Haji Gani
Statusternate.com – Akhir-akhir ini, publik ramai sekali dengan gejolak antara Nakes dengan Gubernur Malut Kh.Abdul Gani Kasuba. Tapi, statusternate.com punya cara berbeda dalam melihat sengkarut masalah ini.
Kalau kita membaca laporan media dalam pemberitaan mengenai kisruh di RSUD Chasan Boesoeri, maka kita bisa saja menemukan skenario yang sedang dimainkan. Skenario itu, memang sudah biasa dimainkan oleh Para Kepala daerah dalam mengamankan posisinya.
Sebetulnya, skenario-skenario semacam itu. Bukan kepala daerah yang jadi creatornya, tapi ada orang dibalik itu. Kepala daerah hanya mengaminkan, jika dirasa logis untuk dijalankan.
RSUD Chasan Boesoeri ini telah menjadi Badan Layanan Umum Daerah (BLUD) penuh pada tahun 2020 dengan ditetapkannya keputusan Gubernur Malut Nomo 190.1/kpts/Mu/2017 Tentang penetapan penerapan pola pengelolaan badan layanan umum daerah dengan status BLUD penuh.
Dari arah pembicaraan mereka. Kita bisa saja mencurigai, ada dugaan skandal korupsi besar di RSUD Ini. Indonesia Coruption Watch (ICW) pernah menurunkan catatan mengenai korupsi di rumah sakit, menurut peneliti ICW, semakin tinggi tipe rumah sakit, semakin punya potensi penyalahgunaan.
Laporan itu, dirilis oleh Ade Irawan Wakil Koordinator ICW. Dia membeberkan, bahwa korupsi terjadi dalam pengadaan obat dan alat-alat kesehatan. Walau obat-obatan sebagian besar harganya tidak semahal alat kesehatan, alokasi anggaran yang disediakan hampir sama besar, jenisnya pun sangat banyak, dan jarang yang mengetahui detail teknis atau spesifikasinya.
Podcast Ngopy Sore on Spotify
ICW juga menemukan modus yang lebih unik, yaitu membeli atau mengadakan obat yang mendekati masa kedaluwarsa. Rekanan atau panitia pengadaan bisa mendapat rente yang lebih besar karena potongan harganya jauh lebih tinggi sehingga harga obat jauh lebih murah.
Dugaan Korupsi di Rumah Sakit jadi biang keladi buruknya pelayanan kesehatan dan buruknya SDM di rumah sakit.
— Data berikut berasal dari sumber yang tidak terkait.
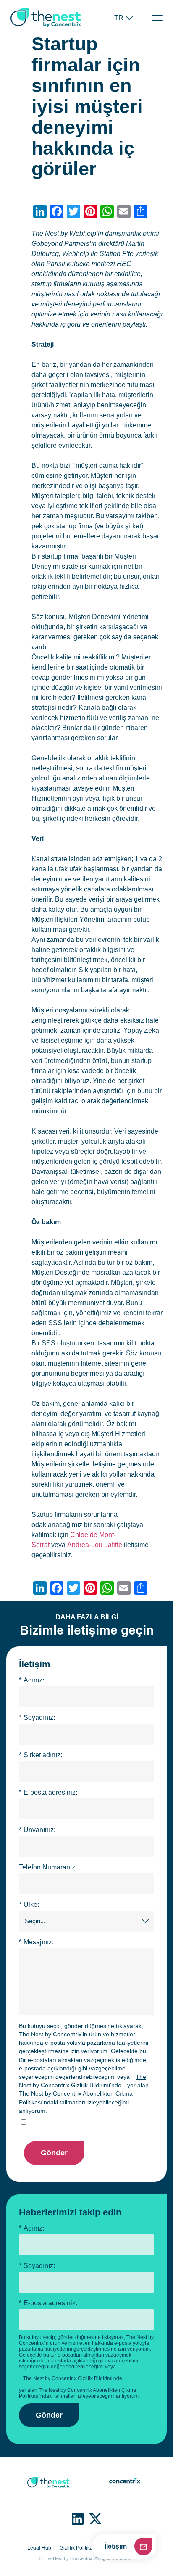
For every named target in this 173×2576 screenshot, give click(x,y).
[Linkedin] (77, 2519)
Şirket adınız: (40, 1755)
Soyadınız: (37, 1717)
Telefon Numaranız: (48, 1867)
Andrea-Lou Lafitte (94, 1544)
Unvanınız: (37, 1829)
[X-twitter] (95, 2519)
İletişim (116, 2546)
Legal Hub (39, 2548)
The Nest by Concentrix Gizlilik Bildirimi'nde (82, 2080)
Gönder (54, 2153)
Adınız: (31, 1680)
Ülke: (29, 1904)
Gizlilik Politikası (78, 2548)
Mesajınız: (36, 1942)
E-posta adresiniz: (48, 1792)
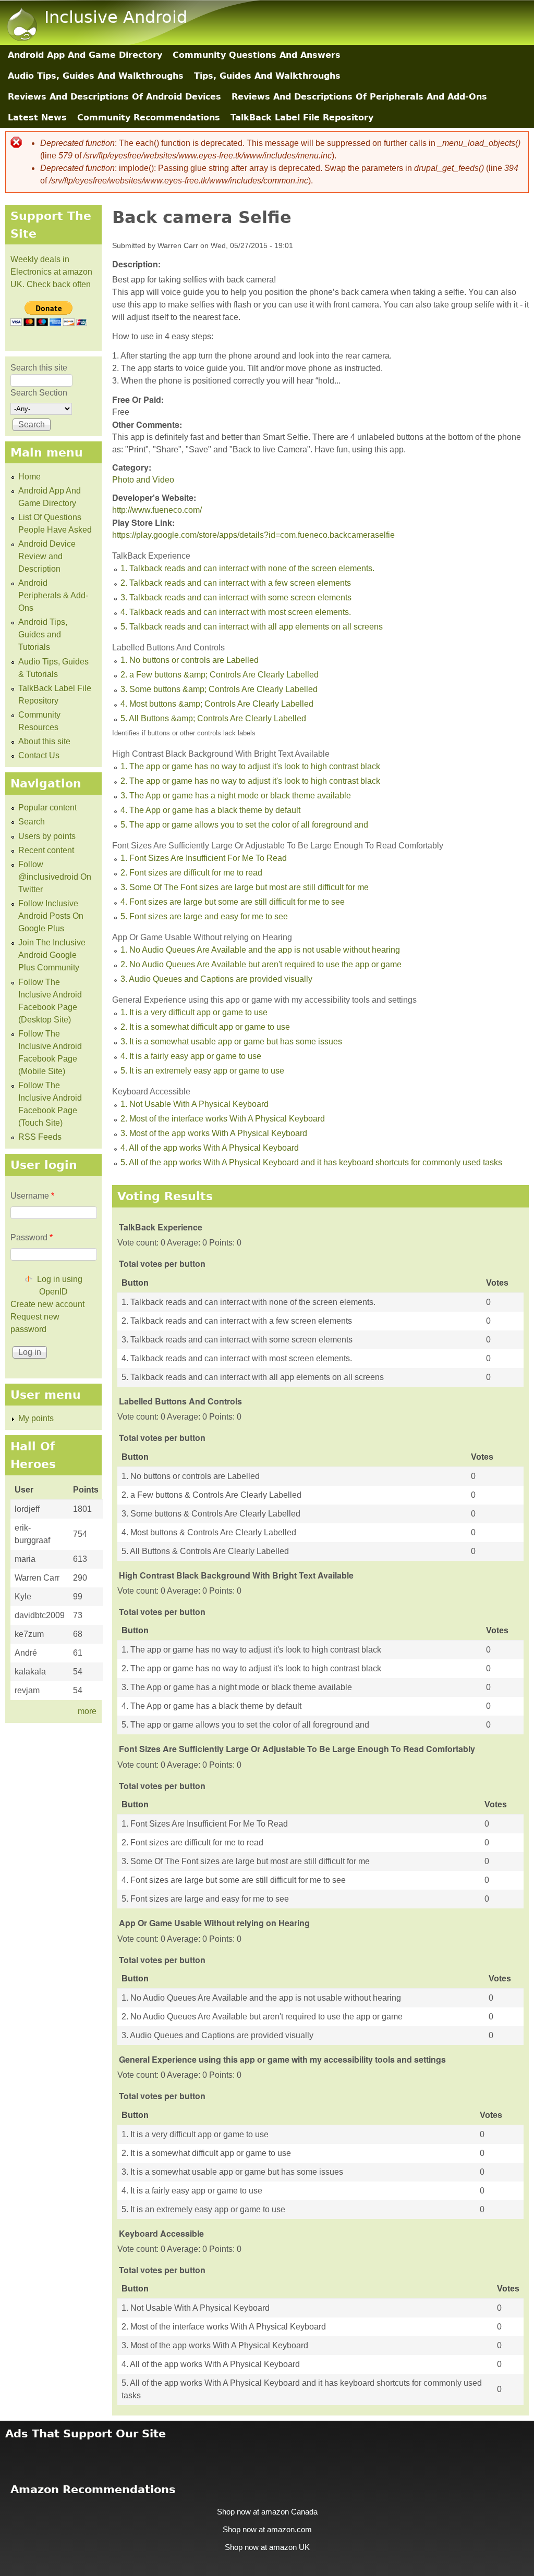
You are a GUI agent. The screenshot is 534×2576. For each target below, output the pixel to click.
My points (36, 1418)
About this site (44, 741)
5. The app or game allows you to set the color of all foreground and (244, 824)
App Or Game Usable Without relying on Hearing (202, 937)
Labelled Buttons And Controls (168, 647)
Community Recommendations (148, 117)
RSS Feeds (40, 1136)
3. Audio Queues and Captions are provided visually (216, 979)
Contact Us (38, 755)
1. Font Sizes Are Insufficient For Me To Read (203, 858)
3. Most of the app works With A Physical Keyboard (213, 1133)
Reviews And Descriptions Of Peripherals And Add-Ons (359, 97)
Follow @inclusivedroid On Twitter (54, 877)
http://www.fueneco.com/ (157, 510)
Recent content (46, 850)
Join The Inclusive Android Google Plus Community (52, 955)
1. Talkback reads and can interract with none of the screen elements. (247, 568)
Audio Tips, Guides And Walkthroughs (96, 76)
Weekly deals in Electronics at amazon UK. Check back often (51, 272)
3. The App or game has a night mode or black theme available (235, 795)
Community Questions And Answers (257, 55)
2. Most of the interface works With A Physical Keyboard (222, 1118)
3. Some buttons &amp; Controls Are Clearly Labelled (219, 689)
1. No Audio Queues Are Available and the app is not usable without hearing (260, 949)
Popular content (47, 807)
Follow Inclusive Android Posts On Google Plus (50, 916)
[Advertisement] (267, 2455)
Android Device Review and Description (47, 556)
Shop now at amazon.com (267, 2529)
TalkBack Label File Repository (301, 117)
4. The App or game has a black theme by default (210, 810)
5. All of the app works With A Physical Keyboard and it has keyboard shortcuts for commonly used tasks (311, 1162)
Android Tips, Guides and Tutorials (42, 634)
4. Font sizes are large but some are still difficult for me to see (232, 901)
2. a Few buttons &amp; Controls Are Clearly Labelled (219, 674)
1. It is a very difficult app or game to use (194, 1012)
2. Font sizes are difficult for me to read (191, 872)
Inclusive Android (115, 17)
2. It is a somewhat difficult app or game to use (205, 1026)
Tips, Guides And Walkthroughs (267, 76)
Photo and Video (143, 479)
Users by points (47, 836)
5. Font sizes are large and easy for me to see (204, 916)
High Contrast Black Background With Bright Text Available (221, 753)
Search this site (38, 367)
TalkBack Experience (151, 555)
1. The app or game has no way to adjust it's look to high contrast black (250, 766)
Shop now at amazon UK (267, 2547)
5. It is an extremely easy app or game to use (202, 1070)
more (87, 1711)
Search (31, 821)
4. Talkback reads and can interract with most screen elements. (235, 612)
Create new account (47, 1304)
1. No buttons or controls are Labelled (189, 660)
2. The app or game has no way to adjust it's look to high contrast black (250, 781)
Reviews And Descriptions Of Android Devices (114, 97)
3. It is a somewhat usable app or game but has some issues (231, 1041)
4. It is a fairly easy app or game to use (190, 1056)
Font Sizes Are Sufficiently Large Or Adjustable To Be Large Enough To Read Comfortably (277, 845)
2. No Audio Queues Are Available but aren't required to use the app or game (261, 964)
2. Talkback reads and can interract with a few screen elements (235, 582)
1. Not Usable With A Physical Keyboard (194, 1104)
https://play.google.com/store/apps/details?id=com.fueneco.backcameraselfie (253, 535)
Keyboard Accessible (151, 1091)
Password (31, 1237)
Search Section (38, 392)
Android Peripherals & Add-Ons (53, 595)
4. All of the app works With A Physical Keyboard (209, 1147)
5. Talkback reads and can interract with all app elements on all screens (251, 626)
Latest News (37, 117)
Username (32, 1195)
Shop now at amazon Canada (267, 2512)
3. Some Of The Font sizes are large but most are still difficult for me (244, 887)
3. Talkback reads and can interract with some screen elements (235, 597)
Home (29, 476)
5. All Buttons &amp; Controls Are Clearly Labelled (213, 718)
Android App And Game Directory (85, 55)
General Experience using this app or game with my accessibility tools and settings (264, 999)
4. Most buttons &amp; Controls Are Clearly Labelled (216, 703)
Soal RSUD Chasan Boesoeri. Laporan Hasil Pemeriksaan Keuangan Pemerintah Provinsi Maluku Utara yang dikeluarkan BPK pada 2022 ditemukan, pendapatan RSUD Chasan Boesoeri pada 2021 mengalami kenaikan sebesar Rp118.062.410.765,00 atau 173,81% dari sebelumnya.
Dari jumlah kenaikan itu, saldo tersisa di kas Bendahara sebesar Rp4.581.191.992,01. Meski begitu, RSUD memiliki hutang beban pegawai pada 2021 sebesar Rp10.315.500.000,00. (data LHP BPK 2022)
Kembali ke skenario yang mungkin bisa terbaca orang awam. Statusternate menemukan sejumlah informasi bahwa RSUD diduga sebagai sapi perah para penguasa dan kroni-kroninya, disitulah penguasa diduga sangat melindungi orang-orang yang sedang berada dalam skenario.
Masing-masing dari para pemangku kebijakan, punya peran dan tugas masing-masing. Gubernur diduga bertugas untuk menatralisir keadaan, Sekda bertugas menjadi juru bicara Gubernur dalam memperkuat kebijakan, DPRD diduga memiliki tugas melakukan propaganda.
Peran dan tugas itu, diduga dilakukan untuk meredakkan masalah, agar tidak semakin membesar, dan skenarionya tidak ada yang terbongkar. Kalau kita membaca kasus korupsi didaerah lain yang menjerat kepala daerah. Mereka dalam pembuatan skema, menggunakan jasa orang hukum yang pintar melihat celah.
Mereka juga sudah menyiapkan alternatif yang lain. Kalau mereka diserang, mereka sudah siapkan rencana untuk menyerang balik, dan menghadapkan orang dengan hukum. Mereka sangat cerdik, dalam menyamarkan penyalahgunaan.